● Given instruction A
In the ELG grid-search notebook, which activation function does `default_pars()` assign by default?
● Given instruction B
Write the next lines of the ELG grid-search notebook, picking up right after its final line of code.

== Selected extract ==

### This notebook implements a custom `GridSearchCV` on the ELG dataset, including resampling of the training set at each CV split

In [1]:
#import keras
#from keras.models import Sequential
#from keras.layers import Dense, Dropout, Activation
#from keras.optimizers import SGD
from imblearn.over_sampling import SMOTE
import numpy as np
#import jplus
import class_tools as tools 
from sklearn.preprocessing import StandardScaler 
import os
import tensorflow as tf
# The following removes deprecation messages from tensorflow
#os.environ['TF_CPP_MIN_LOG_LEVEL'] = '3'
#tf.debugging.set_log_device_placement(True)






Using TensorFlow backend.


In [2]:
#from keras import metrics
from sklearn import metrics


In [3]:
#load databases

#DataDir = './data/'
DataDir = '.'
import pickle
dset = pickle.load(open('%s/training_full.data'%DataDir,mode='rb'),encoding='latin1')
print (dset.keys())
ngal = len(dset['class'])
print (ngal)
dset_original = dset.copy() # keeping a copy of original datapoints for 


dict_keys(['rSDSS', 'iSDSS', 'obj', 'gSDSS', 'J0395', 'zSDSS', 'J0378', 'J0430', 'uSDSS', 'dm_j0660', 'J0660', 'J0410', 'J0515', 'J0861', 'class'])
751


In [4]:
def default_pars():
    defpars = {}
    nf = 20
    defpars['optimizer'] = 'adam'
    defpars['activation'] = 'sigmoid'
    defpars['dropout'] = 0.0
    defpars['nfeat'] = nf
    defpars['epochs'] = 10
    defpars['batch_size'] = 32
    defpars['neurons'] = [int(nf)/2, int(nf)/2]
    return defpars

def collect_pars(pars):
    # collecting parameters
    
    # retrieve all parameters and default values
    allpars = default_pars()

===
== Excerpted data ==

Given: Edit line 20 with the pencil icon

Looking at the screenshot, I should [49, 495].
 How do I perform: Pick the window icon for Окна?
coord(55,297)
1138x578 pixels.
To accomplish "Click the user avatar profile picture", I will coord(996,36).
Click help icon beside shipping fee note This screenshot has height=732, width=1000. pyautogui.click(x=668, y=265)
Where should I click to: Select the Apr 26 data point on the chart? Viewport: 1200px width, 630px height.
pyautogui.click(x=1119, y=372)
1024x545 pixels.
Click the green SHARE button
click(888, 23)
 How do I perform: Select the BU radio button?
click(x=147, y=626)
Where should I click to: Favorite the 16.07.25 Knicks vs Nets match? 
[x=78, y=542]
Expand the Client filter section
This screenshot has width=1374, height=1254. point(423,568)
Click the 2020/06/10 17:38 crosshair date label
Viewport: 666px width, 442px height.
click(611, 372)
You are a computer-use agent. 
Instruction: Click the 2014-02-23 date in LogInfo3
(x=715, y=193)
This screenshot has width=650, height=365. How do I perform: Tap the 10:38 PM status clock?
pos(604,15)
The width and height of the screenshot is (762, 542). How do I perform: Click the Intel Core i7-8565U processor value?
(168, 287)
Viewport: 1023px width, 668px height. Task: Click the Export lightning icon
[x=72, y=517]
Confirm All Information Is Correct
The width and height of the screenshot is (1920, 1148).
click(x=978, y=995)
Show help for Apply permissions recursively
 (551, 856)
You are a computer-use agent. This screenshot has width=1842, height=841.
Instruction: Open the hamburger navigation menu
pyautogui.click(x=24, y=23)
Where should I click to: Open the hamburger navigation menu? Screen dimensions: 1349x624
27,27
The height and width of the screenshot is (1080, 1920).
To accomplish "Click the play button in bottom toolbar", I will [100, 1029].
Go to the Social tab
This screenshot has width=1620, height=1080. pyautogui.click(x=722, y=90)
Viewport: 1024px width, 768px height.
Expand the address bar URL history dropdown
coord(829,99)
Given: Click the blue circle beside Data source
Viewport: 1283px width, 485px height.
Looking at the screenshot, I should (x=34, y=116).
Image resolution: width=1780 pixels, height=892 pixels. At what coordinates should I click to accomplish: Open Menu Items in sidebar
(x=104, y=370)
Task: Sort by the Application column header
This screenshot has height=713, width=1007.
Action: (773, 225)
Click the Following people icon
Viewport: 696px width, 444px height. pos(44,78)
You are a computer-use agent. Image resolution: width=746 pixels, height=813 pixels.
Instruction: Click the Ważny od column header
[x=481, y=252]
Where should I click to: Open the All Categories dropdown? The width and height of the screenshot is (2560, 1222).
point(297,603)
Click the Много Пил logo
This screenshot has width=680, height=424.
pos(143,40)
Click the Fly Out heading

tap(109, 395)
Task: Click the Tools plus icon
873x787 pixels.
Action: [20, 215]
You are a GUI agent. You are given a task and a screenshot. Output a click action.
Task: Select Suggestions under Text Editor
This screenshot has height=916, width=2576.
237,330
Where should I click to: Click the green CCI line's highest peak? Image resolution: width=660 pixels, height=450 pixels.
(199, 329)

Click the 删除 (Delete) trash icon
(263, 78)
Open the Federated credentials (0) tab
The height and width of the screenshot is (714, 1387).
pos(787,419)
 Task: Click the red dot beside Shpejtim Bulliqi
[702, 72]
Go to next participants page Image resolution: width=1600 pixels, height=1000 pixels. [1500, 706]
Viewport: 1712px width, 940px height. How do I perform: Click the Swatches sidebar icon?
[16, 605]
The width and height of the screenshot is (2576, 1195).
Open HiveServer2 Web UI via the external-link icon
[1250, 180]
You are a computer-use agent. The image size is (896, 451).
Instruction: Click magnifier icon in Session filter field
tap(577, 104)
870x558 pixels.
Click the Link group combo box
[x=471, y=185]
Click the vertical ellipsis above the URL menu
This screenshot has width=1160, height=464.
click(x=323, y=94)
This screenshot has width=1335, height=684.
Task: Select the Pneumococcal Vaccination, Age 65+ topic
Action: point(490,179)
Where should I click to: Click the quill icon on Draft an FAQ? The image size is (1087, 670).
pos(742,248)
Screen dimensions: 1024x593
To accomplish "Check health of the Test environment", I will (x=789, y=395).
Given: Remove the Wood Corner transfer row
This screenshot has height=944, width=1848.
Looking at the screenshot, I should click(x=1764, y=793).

===

● Result A
It assigns `'sigmoid'`.

● Result B
    # dict to store parameters to be used
    out_pars = {}
    for key in allpars:
        if key in pars: # if key found in input pars, then use that
            out_pars[key] = pars[key]
        else: # otherwise use default value
            out_pars[key] = allpars[key]
    
    return out_pars
#activation, dropout, nfeat, epochs, batch_size,neurons


In [5]:
from sklearn.metrics import f1_score
def gridsearchcv_elgs(pars, kfold, ith, index, importance, inames, verbose=False):

    pv = collect_pars(pars)
    nr = 1000
    nrt = int(nr/kfold)
    
    #activation, dropout, nfeat, epochs, batch_size, neurons = collect_pars(pars)    
    train, test = tools.CV_split(dset, kfold,ith)
    if verbose:
        print ('Original trainset contains %d, test contains %d',
               len(train['class']), len(test['class']))
    train_rs = tools.resample_errors(train, nr=nr,balance_set=True)
    test_rs = tools.resample_errors(test,nr=nrt, balance_set=True)
    
    feat_train, err_train, fname_train = tools.get_features(train_rs)
    feat_test, err_test, fname_test    = tools.get_features(test_rs)
    y_train = [tools.class_to_int(x) for x in train_rs['class']]
    y_test = [tools.class_to_int(x) for x in test_rs['class']]
    
    del train, test, train_rs, test_rs 
    
    feats_id = index[0:pv['nfeat']]
    
    x_train = [np.array(x)[feats_id] for x in feat_train]
    x_test = [np.array(x)[feats_id] for x in feat_test]

    y_train_cat = tf.keras.utils.to_categorical(y_train, num_classes=len(np.unique(y_train)))
    y_test_cat = tf.keras.utils.to_categorical(y_test, num_classes=len(np.unique(y_test)))


    Scaledata = True
    if Scaledata:
        scaler = StandardScaler()
        scaler.fit(x_train)
        x_train_sc = scaler.transform(x_train)
        x_test_sc = scaler.transform(x_test)
        #x_test  = scaler.transform(x_test)

    nfeat = int(pv['nfeat'])
    n_layers = len(pv['neurons'])
    
    modlist = []
    for i in range(n_layers):
        modlist.append(tf.keras.layers.Dense(pv['neurons'][i], 
                    activation=pv['activation'], input_dim=pv['nfeat']))
        modlist.append(tf.keras.layers.Dropout(pv['dropout']))
    
    modlist.append(tf.keras.layers.Dense(4, activation='softmax'))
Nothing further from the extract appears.